Supplemental oxygen can help improve general health considerably, since the reduction in breathing capacity often leads to an oxygen deficiency in the body. Additional oxygen can help provide more energy and mental clarity.
Nervous system repression or anti-anxiety medication can assist sufferers to alleviate the discomfort felt, by relaxing the central nervous system and improving the ability to breathe as well as easing mental concern.
Finding an IPF support group is a form of palliative self-care, as it can help patients deal with the feelings they have and learn from others about available options and strategies that have worked for them in coping with the disease.
Track Your Progress
Measuring levels of blood oxygenation and lung function are essential to monitoring the progression of IPF and in identifying AE-IPF events before they become too difficult to control.
A spirometer or lung function measurement device can assist in providing a quantitative measurement of your lung capacity. Spirometers measure the exhalation output of lungs after one deep inhalation.
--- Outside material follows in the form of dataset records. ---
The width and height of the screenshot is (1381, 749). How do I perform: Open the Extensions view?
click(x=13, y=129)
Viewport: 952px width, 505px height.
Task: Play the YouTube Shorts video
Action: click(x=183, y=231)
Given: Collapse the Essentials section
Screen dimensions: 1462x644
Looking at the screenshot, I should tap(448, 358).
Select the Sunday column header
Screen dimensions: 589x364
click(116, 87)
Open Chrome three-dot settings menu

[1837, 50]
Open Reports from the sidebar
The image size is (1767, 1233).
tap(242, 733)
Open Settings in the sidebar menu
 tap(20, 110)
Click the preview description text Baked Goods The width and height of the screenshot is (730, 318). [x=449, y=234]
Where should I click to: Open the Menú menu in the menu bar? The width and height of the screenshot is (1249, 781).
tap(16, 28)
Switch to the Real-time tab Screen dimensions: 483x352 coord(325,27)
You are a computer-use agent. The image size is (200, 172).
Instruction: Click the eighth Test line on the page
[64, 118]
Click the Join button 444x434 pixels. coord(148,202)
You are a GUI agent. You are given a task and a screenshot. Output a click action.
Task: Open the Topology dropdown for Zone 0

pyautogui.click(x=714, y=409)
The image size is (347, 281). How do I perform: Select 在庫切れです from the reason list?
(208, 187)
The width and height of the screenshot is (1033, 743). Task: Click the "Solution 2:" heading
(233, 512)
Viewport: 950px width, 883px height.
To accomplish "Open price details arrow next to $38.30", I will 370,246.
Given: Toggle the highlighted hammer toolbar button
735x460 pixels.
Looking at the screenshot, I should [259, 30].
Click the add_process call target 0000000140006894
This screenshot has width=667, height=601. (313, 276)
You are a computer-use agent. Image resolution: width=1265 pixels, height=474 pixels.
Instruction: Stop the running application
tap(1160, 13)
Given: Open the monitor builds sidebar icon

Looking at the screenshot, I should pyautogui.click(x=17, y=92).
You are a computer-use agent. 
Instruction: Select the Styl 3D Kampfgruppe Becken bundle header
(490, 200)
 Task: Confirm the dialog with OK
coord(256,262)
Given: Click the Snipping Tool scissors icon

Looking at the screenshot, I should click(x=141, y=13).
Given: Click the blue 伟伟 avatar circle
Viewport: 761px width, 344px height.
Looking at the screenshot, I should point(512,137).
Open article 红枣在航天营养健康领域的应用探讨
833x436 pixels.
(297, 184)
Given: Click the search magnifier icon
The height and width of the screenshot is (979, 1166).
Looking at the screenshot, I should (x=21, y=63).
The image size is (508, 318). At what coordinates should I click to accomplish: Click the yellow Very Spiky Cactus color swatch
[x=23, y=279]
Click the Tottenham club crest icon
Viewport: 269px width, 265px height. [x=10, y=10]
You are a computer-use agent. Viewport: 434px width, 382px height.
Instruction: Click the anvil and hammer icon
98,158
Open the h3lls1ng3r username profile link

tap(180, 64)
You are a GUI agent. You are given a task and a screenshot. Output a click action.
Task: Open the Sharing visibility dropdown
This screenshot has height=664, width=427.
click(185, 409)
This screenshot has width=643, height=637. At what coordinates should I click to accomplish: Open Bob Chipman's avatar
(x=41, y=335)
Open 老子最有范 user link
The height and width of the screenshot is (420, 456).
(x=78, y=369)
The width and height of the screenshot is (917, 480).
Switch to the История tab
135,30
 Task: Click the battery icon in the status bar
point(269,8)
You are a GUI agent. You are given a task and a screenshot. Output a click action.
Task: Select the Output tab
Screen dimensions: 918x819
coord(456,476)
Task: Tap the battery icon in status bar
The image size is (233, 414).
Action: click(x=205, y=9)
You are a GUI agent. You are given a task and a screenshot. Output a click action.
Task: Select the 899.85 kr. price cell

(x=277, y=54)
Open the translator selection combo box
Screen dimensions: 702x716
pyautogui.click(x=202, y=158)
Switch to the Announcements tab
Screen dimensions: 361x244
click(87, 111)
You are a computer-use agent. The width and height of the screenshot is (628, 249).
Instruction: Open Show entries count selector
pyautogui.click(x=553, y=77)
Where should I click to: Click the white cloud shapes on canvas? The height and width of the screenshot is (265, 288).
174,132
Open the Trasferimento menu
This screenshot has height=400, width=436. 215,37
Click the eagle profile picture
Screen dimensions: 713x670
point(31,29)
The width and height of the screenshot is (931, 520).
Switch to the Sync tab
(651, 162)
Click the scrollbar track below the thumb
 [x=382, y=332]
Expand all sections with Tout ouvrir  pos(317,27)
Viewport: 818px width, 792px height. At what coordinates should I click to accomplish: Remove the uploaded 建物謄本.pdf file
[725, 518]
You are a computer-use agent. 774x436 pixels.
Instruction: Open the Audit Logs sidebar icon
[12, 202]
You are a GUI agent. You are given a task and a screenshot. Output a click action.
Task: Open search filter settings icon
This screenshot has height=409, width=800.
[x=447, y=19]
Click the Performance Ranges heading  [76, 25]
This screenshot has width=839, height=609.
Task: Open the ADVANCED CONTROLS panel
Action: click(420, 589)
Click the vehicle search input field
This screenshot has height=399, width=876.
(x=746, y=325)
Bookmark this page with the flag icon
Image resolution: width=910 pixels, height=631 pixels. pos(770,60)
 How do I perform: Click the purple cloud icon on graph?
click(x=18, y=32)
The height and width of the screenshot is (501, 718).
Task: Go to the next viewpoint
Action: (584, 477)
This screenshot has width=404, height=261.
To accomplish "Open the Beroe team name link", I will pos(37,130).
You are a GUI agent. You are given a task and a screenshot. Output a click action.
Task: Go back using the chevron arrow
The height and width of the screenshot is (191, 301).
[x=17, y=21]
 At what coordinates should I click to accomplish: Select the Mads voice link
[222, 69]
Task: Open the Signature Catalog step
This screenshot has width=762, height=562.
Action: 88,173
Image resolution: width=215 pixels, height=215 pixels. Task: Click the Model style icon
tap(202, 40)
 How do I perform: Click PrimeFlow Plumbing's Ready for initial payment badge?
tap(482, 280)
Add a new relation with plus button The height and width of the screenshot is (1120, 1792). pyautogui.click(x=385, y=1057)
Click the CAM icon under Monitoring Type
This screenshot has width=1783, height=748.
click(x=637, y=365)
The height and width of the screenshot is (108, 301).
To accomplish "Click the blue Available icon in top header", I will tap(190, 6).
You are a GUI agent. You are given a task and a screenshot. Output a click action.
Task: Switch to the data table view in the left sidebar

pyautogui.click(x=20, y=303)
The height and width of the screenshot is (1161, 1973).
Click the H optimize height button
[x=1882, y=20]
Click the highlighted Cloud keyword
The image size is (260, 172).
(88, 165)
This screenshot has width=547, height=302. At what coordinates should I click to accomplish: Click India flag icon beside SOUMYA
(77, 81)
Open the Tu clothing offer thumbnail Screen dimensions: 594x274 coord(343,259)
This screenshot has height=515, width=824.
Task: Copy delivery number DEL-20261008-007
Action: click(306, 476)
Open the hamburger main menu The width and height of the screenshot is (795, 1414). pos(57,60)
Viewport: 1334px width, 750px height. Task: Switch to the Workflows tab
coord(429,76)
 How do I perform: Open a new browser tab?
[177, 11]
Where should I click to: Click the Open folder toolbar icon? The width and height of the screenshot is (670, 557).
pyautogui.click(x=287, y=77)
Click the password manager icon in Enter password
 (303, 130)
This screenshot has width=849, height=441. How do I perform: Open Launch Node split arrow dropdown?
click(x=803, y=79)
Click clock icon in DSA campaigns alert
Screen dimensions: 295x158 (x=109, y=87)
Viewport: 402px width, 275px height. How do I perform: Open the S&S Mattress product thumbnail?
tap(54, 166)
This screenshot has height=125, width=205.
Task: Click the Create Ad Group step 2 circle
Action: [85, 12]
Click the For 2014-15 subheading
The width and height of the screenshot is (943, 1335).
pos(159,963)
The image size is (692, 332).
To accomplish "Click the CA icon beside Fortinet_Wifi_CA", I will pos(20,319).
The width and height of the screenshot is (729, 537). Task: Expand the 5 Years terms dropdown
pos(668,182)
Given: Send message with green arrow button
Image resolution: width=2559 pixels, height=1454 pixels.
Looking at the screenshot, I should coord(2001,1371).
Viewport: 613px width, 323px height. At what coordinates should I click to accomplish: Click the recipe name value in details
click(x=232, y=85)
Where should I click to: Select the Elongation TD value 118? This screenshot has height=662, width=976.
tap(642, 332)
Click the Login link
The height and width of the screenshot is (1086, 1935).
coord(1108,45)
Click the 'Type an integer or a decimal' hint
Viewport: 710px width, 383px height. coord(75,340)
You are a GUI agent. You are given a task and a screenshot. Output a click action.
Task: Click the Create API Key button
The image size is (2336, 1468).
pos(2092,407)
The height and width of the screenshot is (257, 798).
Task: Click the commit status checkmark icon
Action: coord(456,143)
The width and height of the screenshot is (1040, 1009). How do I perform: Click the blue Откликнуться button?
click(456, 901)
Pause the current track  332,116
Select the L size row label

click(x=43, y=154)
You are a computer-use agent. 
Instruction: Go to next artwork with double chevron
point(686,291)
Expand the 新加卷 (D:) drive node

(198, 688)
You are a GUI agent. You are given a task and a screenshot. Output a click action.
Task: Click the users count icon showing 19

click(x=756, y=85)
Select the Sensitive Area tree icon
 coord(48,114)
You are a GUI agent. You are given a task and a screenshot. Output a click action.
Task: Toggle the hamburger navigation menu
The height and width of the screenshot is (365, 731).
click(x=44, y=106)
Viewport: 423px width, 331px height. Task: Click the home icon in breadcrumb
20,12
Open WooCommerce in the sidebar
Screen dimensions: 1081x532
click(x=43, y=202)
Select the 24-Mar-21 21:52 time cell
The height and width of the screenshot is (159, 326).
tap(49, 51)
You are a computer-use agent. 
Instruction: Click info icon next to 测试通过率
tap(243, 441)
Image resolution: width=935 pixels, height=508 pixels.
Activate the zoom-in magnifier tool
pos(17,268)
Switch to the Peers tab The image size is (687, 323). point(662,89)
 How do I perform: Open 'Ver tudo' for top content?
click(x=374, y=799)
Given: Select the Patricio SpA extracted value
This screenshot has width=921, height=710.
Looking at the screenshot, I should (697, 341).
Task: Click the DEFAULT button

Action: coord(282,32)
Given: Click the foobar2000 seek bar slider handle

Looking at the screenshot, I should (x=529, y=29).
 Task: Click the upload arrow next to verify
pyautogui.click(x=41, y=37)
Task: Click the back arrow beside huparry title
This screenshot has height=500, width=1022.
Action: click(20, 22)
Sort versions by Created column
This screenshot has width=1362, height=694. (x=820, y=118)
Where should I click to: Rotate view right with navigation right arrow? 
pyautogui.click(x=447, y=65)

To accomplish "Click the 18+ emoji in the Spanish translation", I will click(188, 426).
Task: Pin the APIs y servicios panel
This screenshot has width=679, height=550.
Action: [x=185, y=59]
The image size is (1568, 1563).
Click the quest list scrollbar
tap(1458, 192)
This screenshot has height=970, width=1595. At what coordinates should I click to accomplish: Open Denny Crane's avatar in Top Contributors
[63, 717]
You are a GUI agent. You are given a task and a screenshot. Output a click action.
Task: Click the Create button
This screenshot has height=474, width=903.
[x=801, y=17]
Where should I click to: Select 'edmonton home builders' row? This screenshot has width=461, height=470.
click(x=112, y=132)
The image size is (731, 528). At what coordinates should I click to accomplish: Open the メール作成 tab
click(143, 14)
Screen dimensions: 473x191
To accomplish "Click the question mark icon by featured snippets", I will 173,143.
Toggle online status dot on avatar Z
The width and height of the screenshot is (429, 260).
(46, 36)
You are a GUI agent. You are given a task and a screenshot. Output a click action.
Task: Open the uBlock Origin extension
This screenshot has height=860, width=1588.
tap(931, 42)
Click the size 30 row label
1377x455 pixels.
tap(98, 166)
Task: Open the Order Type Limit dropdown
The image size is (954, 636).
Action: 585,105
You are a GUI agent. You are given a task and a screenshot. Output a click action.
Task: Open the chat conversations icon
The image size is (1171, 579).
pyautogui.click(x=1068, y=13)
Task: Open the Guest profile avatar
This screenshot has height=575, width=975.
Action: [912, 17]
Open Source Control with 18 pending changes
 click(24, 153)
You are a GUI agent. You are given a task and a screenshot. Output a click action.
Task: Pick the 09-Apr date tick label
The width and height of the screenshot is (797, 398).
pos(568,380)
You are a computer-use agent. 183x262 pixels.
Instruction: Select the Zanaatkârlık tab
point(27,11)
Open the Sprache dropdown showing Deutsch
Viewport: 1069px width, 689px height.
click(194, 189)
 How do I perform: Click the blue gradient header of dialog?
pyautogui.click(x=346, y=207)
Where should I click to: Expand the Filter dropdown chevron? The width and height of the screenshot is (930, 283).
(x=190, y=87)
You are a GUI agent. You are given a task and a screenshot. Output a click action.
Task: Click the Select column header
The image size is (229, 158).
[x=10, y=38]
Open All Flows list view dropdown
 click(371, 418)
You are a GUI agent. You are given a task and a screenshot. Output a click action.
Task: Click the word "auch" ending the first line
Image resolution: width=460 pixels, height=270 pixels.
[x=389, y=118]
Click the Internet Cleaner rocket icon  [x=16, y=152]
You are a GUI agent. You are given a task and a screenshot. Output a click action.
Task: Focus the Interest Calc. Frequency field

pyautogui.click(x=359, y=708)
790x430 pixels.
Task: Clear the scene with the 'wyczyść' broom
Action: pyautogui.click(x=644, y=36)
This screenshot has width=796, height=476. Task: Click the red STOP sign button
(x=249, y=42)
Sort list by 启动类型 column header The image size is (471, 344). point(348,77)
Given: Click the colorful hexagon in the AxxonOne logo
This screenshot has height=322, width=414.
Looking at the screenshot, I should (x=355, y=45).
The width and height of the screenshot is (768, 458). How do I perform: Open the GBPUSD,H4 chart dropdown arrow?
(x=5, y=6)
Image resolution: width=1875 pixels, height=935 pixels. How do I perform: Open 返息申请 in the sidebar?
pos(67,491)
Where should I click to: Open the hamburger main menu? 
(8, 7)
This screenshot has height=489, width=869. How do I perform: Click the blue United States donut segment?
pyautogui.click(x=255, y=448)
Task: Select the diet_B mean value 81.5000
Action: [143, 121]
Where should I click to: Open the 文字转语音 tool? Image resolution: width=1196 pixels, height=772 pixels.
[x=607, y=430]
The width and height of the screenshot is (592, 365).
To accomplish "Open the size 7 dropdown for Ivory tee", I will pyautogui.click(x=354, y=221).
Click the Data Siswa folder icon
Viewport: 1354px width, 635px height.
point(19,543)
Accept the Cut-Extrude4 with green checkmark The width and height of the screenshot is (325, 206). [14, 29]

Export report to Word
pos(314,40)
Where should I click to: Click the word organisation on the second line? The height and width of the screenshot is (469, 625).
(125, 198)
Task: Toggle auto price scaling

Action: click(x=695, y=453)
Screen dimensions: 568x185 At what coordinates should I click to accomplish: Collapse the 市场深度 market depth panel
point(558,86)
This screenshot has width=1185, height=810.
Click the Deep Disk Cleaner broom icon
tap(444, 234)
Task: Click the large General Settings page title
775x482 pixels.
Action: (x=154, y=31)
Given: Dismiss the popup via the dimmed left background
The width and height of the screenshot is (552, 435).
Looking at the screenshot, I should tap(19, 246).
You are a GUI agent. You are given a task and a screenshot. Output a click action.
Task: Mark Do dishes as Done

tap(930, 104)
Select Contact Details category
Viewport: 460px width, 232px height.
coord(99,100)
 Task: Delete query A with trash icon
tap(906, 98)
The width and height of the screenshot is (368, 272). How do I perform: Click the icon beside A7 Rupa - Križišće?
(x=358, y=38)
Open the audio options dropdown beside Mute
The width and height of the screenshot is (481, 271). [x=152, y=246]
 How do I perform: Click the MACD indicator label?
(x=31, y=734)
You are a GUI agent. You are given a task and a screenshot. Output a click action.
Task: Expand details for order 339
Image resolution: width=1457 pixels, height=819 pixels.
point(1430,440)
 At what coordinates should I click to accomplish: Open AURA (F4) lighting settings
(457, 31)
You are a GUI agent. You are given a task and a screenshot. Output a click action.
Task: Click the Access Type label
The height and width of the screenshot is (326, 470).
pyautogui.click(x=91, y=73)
A pulse oximeter is a non-invasive tool for measuring blood oxygen levels. It is a highly recommended way to track your progress, and most models are inexpensive. You can purchase a pulse oximeter for around $15 from pharmacies or health shops. Some smartphones also come with built-in oximeters. Record your levels regularly, especially if trying new exercises and supplements.
An exercise test, like the six-minute walk test, can be used to chart your fatigue levels. In these tests, a short exercise program–for example, walking for six minutes–is conducted with a post-exercise evaluation of heart rate, breathing and general well-being.
AE-IPF and How to Cope
IPF is a difficult diagnosis. While researchers are still working to understand the mechanisms behind it, which hopefully will lead to curative treatments, there are ways to reduce the chance of having an acute event.
Exercising, avoiding exposure to triggers and using antifibrotic enzyme supplements are some of the primary strategies to improve prognosis. Antifibrotic medication has been proven successful in slowing progression, and trials of autoimmune suppressant therapy are both promising and ongoing.
Maintain fitness and avoid triggers as much as possible, and commit to a palliative care regimen to improve your quality of life. Additionally, discuss treatment options with a medical professional, ideally a pulmonologist, about specific medical treatments available to you, as advances may occur at any time. Research and read about other complementary therapies that may help with your condition.